A JSON Parser For Solidity

in #json7 years ago (edited)

A JSON Parser For Solidity

Because smart contract development is still in its infant stages, there aren't many libraries around. In particular – when dealing with oracle responses – the lack of a proper JSON parser is painful. Thus, I created one that is hopefully useful and makes dealing with JSON in Solidity a bit easier.

Developing smart contracts in Ethereum has become easier with the advent of frameworks such as Truffle and services such as oraclize.it. In particular, using oracles to access information that is external to the blockchain has become simple enough for contract development.
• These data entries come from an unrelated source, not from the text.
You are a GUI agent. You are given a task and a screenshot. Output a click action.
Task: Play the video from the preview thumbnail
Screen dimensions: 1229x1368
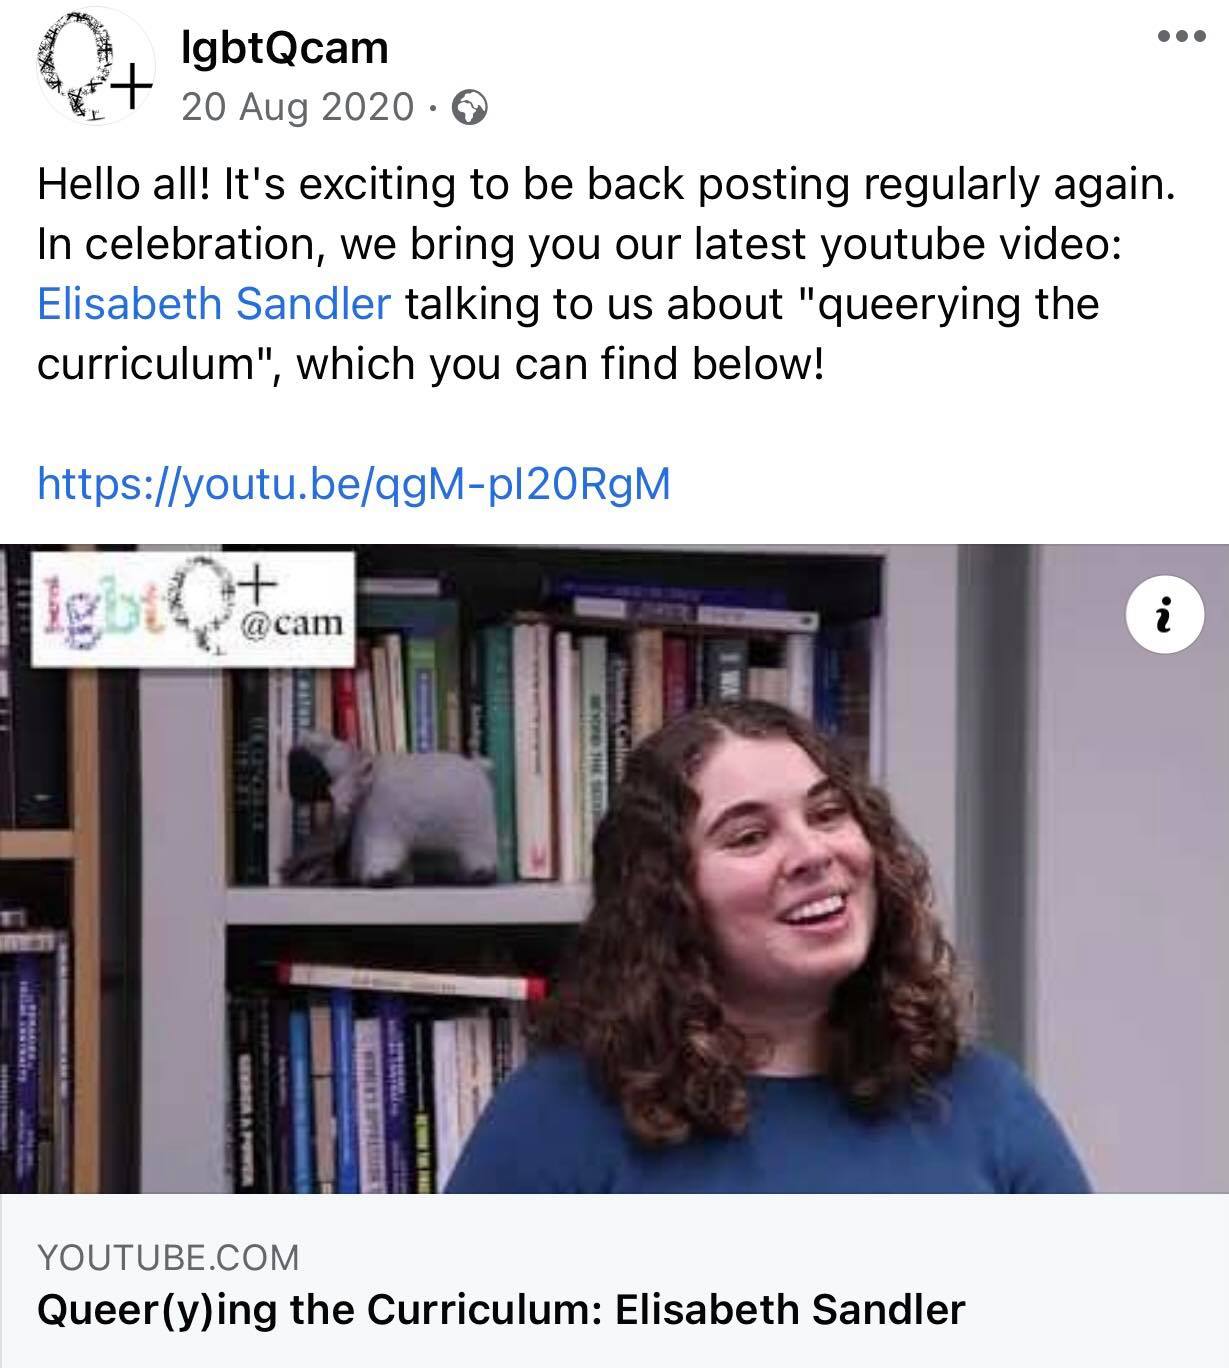click(x=614, y=868)
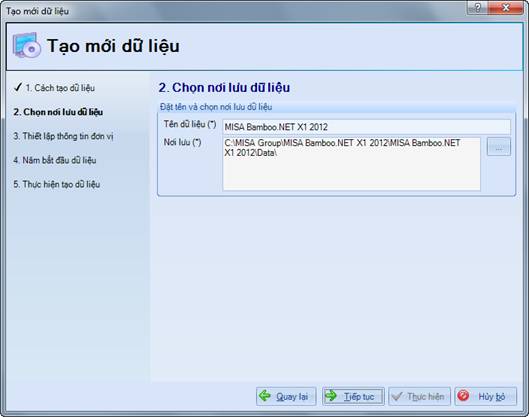Open the help question mark button
The image size is (529, 417).
[477, 8]
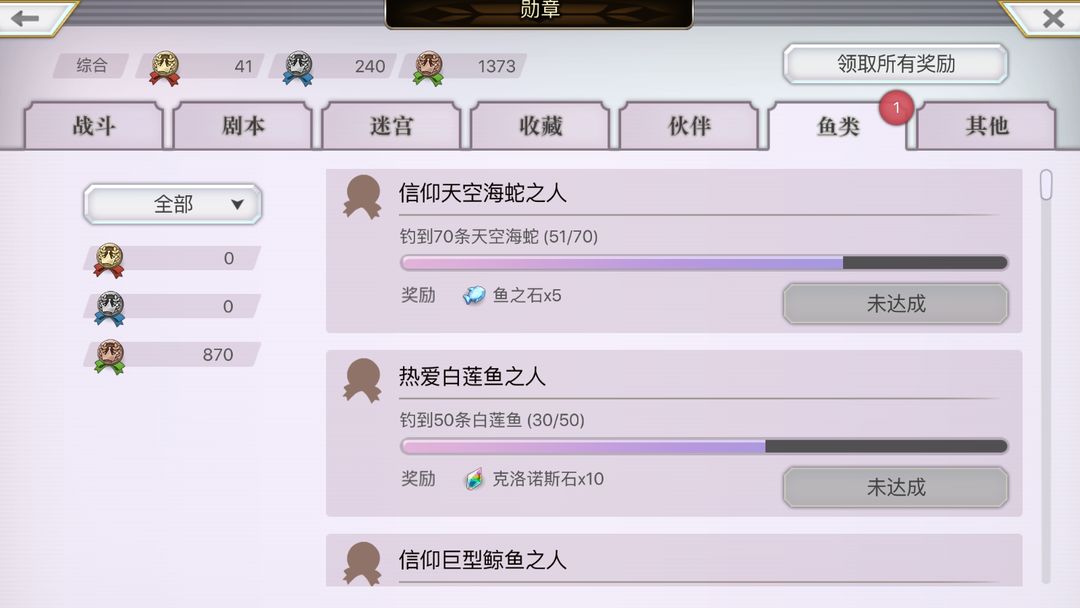Viewport: 1080px width, 608px height.
Task: Click the overall bronze medal icon
Action: (428, 68)
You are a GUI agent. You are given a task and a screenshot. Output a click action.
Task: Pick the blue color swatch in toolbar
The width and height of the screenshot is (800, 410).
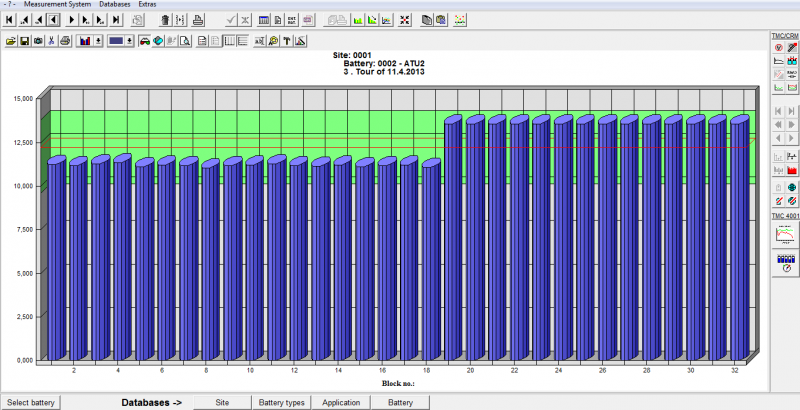(x=116, y=41)
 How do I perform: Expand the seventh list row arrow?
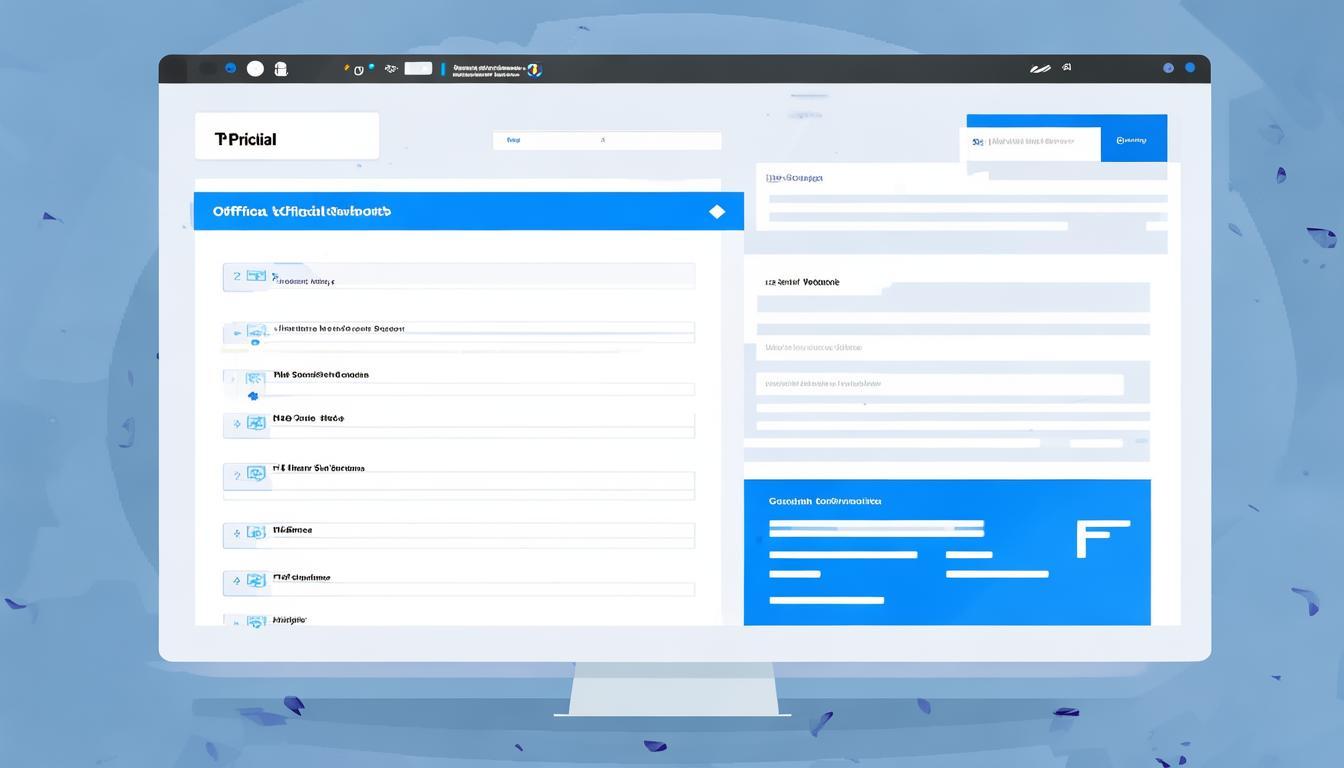[237, 580]
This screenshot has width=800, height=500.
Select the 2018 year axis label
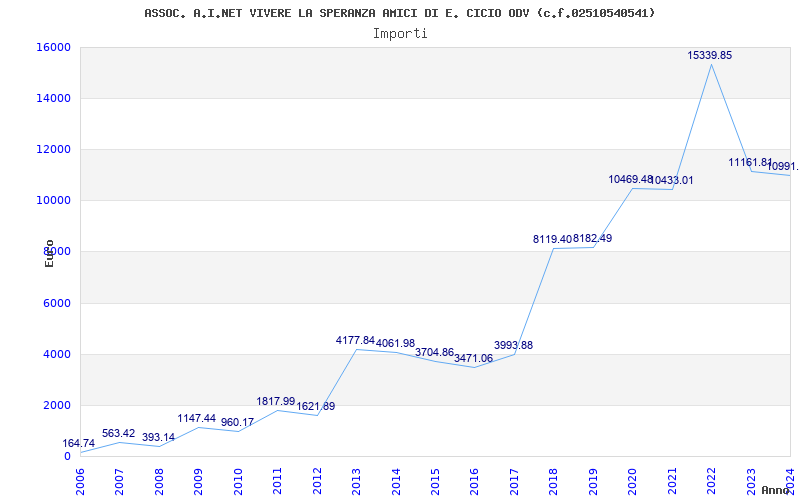point(553,481)
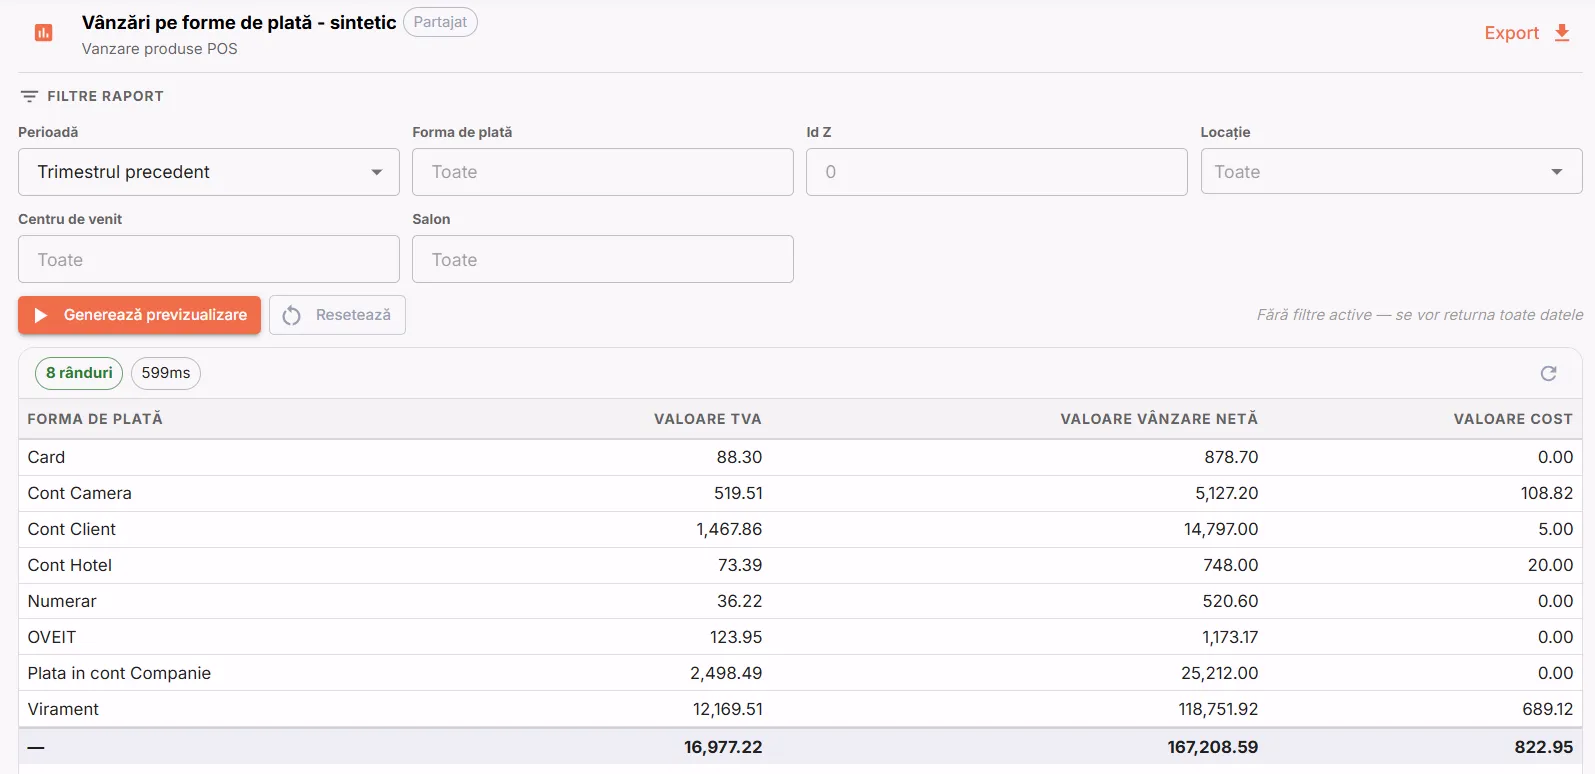Sort by VALOARE VÂNZARE NETĂ column header

(x=1159, y=419)
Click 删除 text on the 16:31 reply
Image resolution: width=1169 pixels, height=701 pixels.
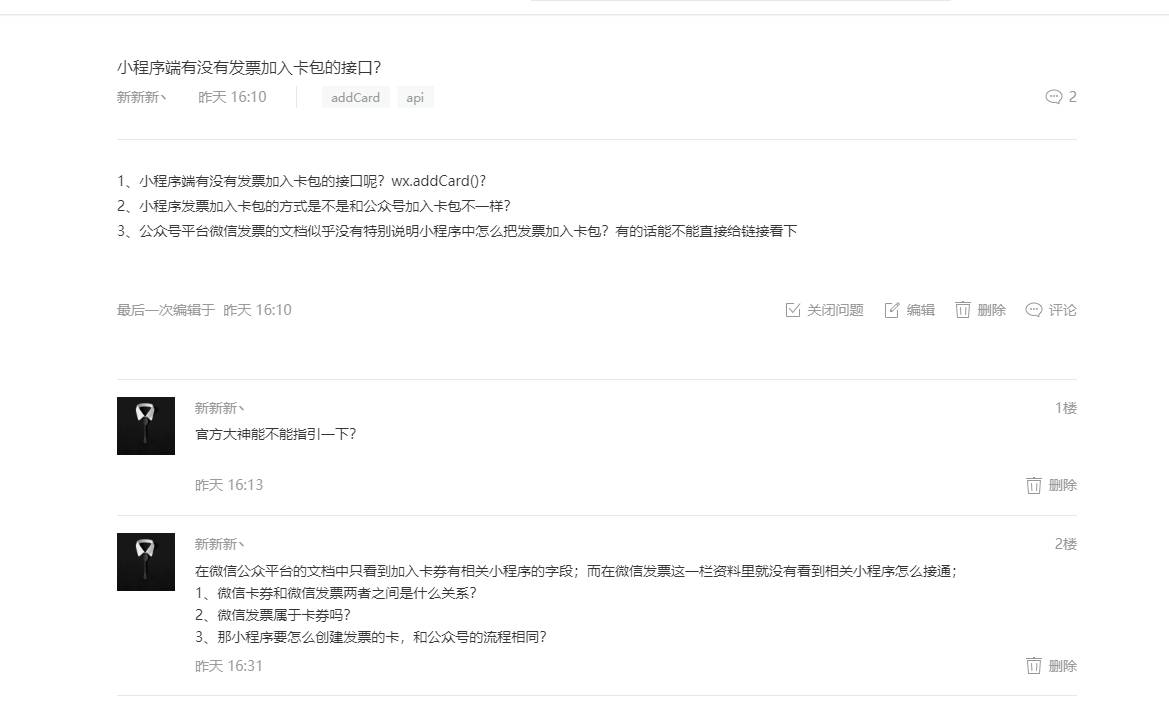1062,666
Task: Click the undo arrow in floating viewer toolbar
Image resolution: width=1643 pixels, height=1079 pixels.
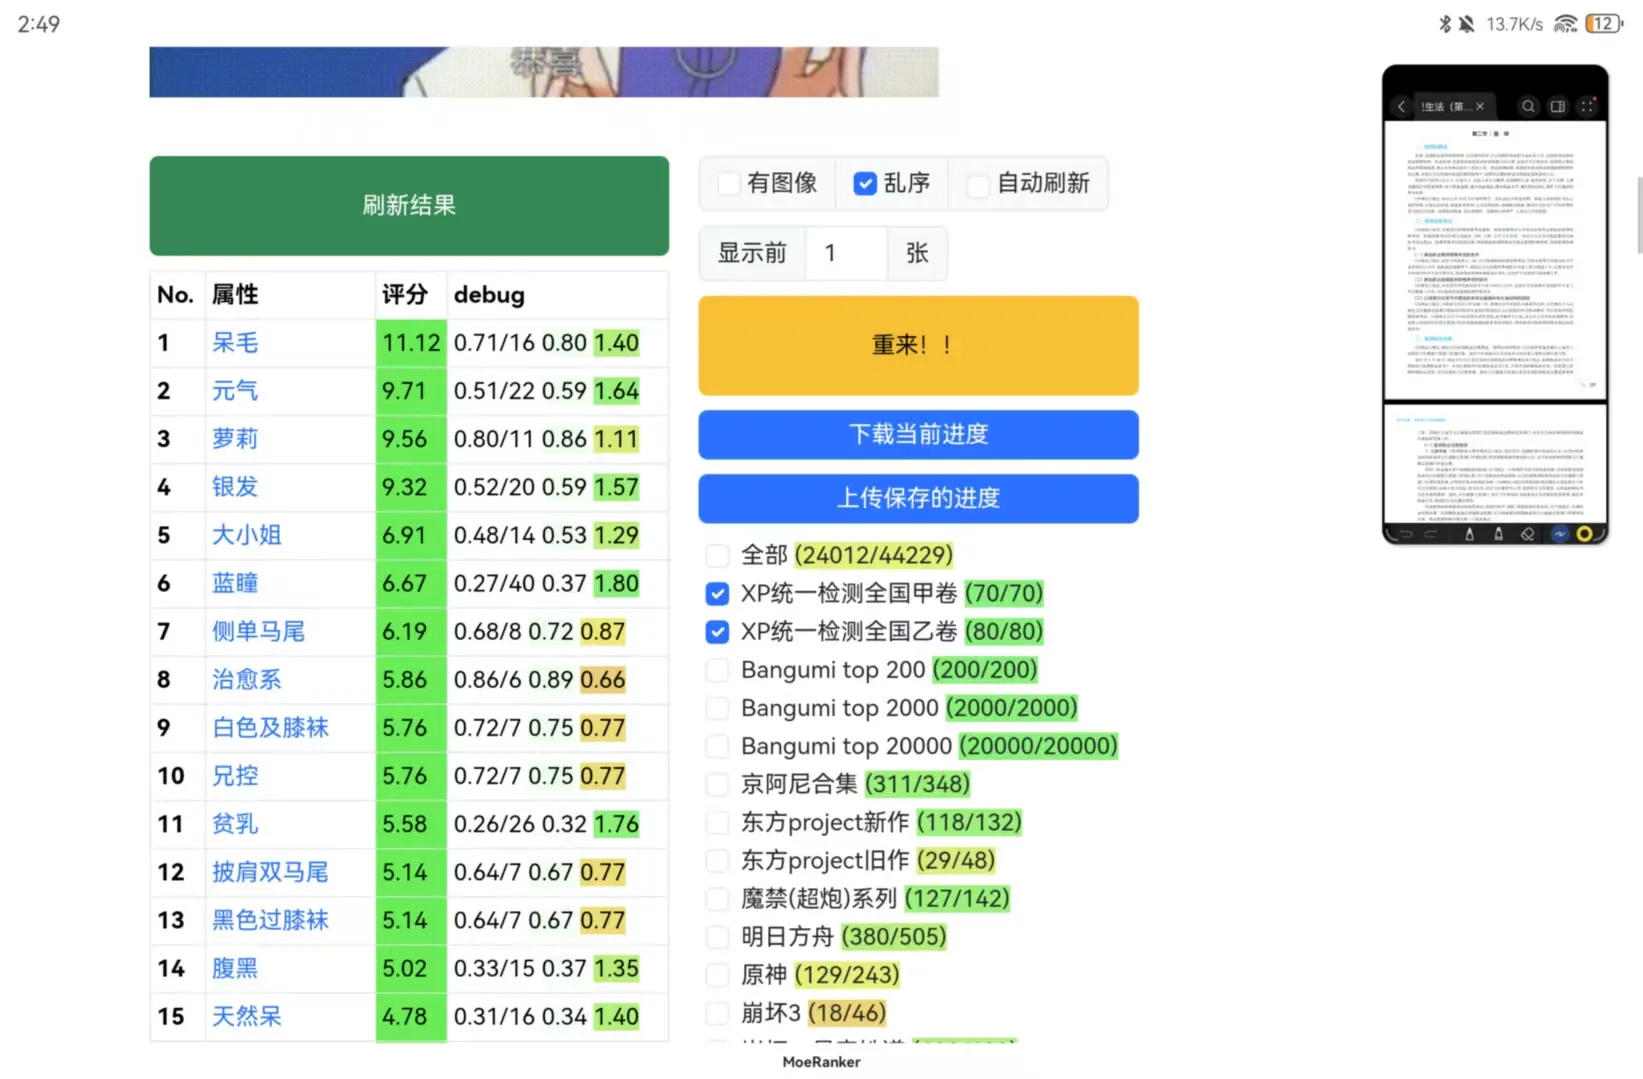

However, most of the data that is fed into the blockchain via transactions from oracles comes in as JSON formatted data. This requires a smart contract to parse a JSON object to process the data supplied by an oracle.

String processing is particularly expensive on the Ethereum blockchain. Thus, the JSON parser should be ‟lightweight” and not use much computation for parsing and processing a JSON string.

As there was not JSON parser for Solidity that I'm aware of, I set out to create my own. As a basis I ported the code from jsmn to Solidity. The main design consideration of jsmn is parsing a JSON string in a single pass and avoid copying substrings along the way. Thus, the parser only generates meta data on the provided string that can be used for locating and accessing objects later on.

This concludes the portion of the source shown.